Records supplied -
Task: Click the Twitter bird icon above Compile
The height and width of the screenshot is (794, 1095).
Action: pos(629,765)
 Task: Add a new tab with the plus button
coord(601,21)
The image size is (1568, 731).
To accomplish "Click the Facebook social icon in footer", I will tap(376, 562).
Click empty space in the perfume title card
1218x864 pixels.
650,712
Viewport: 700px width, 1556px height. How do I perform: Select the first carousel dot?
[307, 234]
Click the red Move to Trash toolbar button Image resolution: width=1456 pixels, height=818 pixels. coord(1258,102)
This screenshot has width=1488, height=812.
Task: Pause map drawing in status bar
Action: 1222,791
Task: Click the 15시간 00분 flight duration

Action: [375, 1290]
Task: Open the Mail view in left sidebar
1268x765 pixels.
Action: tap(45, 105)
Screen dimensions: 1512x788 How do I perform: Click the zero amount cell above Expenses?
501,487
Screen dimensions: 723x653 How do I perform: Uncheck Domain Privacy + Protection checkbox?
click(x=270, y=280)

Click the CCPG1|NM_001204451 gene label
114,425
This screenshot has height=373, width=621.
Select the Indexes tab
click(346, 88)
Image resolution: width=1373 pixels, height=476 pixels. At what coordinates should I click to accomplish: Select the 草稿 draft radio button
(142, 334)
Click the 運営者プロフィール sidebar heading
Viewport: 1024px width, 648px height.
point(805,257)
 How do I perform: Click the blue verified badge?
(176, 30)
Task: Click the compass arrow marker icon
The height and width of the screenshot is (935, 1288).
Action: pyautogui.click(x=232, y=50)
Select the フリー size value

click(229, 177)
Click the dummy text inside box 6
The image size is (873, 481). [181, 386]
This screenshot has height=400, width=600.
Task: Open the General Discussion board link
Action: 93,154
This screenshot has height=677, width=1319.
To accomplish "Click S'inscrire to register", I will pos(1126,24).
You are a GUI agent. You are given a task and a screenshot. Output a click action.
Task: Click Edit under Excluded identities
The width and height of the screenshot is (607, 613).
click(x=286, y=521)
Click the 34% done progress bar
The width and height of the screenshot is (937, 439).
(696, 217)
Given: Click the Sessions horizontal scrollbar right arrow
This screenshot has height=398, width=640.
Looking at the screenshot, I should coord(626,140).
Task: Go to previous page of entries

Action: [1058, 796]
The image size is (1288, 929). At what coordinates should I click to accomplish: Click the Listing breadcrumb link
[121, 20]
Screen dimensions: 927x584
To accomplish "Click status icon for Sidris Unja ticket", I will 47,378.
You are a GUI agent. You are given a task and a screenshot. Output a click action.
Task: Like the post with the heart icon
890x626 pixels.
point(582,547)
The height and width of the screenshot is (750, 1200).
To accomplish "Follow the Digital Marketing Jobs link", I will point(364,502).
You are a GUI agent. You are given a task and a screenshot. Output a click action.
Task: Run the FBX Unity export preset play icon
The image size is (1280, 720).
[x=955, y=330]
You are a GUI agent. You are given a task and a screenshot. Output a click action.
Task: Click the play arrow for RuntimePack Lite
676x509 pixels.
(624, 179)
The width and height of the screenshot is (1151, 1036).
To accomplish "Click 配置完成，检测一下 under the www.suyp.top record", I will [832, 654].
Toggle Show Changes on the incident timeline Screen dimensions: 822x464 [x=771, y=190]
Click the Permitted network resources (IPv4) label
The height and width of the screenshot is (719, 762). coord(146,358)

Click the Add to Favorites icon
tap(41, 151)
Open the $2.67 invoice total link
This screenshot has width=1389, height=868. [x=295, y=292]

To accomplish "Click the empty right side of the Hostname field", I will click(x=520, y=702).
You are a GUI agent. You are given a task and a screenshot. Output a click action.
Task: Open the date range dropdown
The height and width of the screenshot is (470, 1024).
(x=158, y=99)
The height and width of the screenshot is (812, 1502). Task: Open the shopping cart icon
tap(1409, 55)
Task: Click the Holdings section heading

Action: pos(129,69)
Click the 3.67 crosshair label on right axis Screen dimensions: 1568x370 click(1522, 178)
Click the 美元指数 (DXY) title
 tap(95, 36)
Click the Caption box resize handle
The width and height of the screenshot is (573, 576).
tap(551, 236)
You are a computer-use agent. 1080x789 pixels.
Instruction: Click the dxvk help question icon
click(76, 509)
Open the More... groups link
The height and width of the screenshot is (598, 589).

Assigned task - Exactly reproduce every line of the records.

Exercise solution -
Task: Click the Twitter bird icon above Compile
The height and width of the screenshot is (794, 1095).
Action: pos(629,765)
 Task: Add a new tab with the plus button
coord(601,21)
The image size is (1568, 731).
To accomplish "Click the Facebook social icon in footer", I will tap(376, 562).
Click empty space in the perfume title card
1218x864 pixels.
650,712
Viewport: 700px width, 1556px height. How do I perform: Select the first carousel dot?
[307, 234]
Click the red Move to Trash toolbar button Image resolution: width=1456 pixels, height=818 pixels. coord(1258,102)
This screenshot has width=1488, height=812.
Task: Pause map drawing in status bar
Action: 1222,791
Task: Click the 15시간 00분 flight duration

Action: [375, 1290]
Task: Open the Mail view in left sidebar
1268x765 pixels.
Action: tap(45, 105)
Screen dimensions: 1512x788 How do I perform: Click the zero amount cell above Expenses?
501,487
Screen dimensions: 723x653 How do I perform: Uncheck Domain Privacy + Protection checkbox?
click(x=270, y=280)

Click the CCPG1|NM_001204451 gene label
114,425
This screenshot has height=373, width=621.
Select the Indexes tab
click(346, 88)
Image resolution: width=1373 pixels, height=476 pixels. At what coordinates should I click to accomplish: Select the 草稿 draft radio button
(142, 334)
Click the 運営者プロフィール sidebar heading
Viewport: 1024px width, 648px height.
point(805,257)
 How do I perform: Click the blue verified badge?
(176, 30)
Task: Click the compass arrow marker icon
The height and width of the screenshot is (935, 1288).
Action: pyautogui.click(x=232, y=50)
Select the フリー size value

click(229, 177)
Click the dummy text inside box 6
The image size is (873, 481). [181, 386]
This screenshot has height=400, width=600.
Task: Open the General Discussion board link
Action: 93,154
This screenshot has height=677, width=1319.
To accomplish "Click S'inscrire to register", I will pos(1126,24).
You are a GUI agent. You are given a task and a screenshot. Output a click action.
Task: Click Edit under Excluded identities
The width and height of the screenshot is (607, 613).
click(x=286, y=521)
Click the 34% done progress bar
The width and height of the screenshot is (937, 439).
(696, 217)
Given: Click the Sessions horizontal scrollbar right arrow
This screenshot has height=398, width=640.
Looking at the screenshot, I should coord(626,140).
Task: Go to previous page of entries

Action: [1058, 796]
The image size is (1288, 929). At what coordinates should I click to accomplish: Click the Listing breadcrumb link
[121, 20]
Screen dimensions: 927x584
To accomplish "Click status icon for Sidris Unja ticket", I will 47,378.
You are a GUI agent. You are given a task and a screenshot. Output a click action.
Task: Like the post with the heart icon
890x626 pixels.
point(582,547)
The height and width of the screenshot is (750, 1200).
To accomplish "Follow the Digital Marketing Jobs link", I will point(364,502).
You are a GUI agent. You are given a task and a screenshot. Output a click action.
Task: Run the FBX Unity export preset play icon
The image size is (1280, 720).
[x=955, y=330]
You are a GUI agent. You are given a task and a screenshot. Output a click action.
Task: Click the play arrow for RuntimePack Lite
676x509 pixels.
(624, 179)
The width and height of the screenshot is (1151, 1036).
To accomplish "Click 配置完成，检测一下 under the www.suyp.top record", I will [832, 654].
Toggle Show Changes on the incident timeline Screen dimensions: 822x464 [x=771, y=190]
Click the Permitted network resources (IPv4) label
The height and width of the screenshot is (719, 762). coord(146,358)

Click the Add to Favorites icon
tap(41, 151)
Open the $2.67 invoice total link
This screenshot has width=1389, height=868. [x=295, y=292]

To accomplish "Click the empty right side of the Hostname field", I will click(x=520, y=702).
You are a GUI agent. You are given a task and a screenshot. Output a click action.
Task: Open the date range dropdown
The height and width of the screenshot is (470, 1024).
(x=158, y=99)
The height and width of the screenshot is (812, 1502). Task: Open the shopping cart icon
tap(1409, 55)
Task: Click the Holdings section heading

Action: pos(129,69)
Click the 3.67 crosshair label on right axis Screen dimensions: 1568x370 click(1522, 178)
Click the 美元指数 (DXY) title
 tap(95, 36)
Click the Caption box resize handle
The width and height of the screenshot is (573, 576).
tap(551, 236)
You are a computer-use agent. 1080x789 pixels.
Instruction: Click the dxvk help question icon
click(76, 509)
Open the More... groups link
The height and width of the screenshot is (598, 589).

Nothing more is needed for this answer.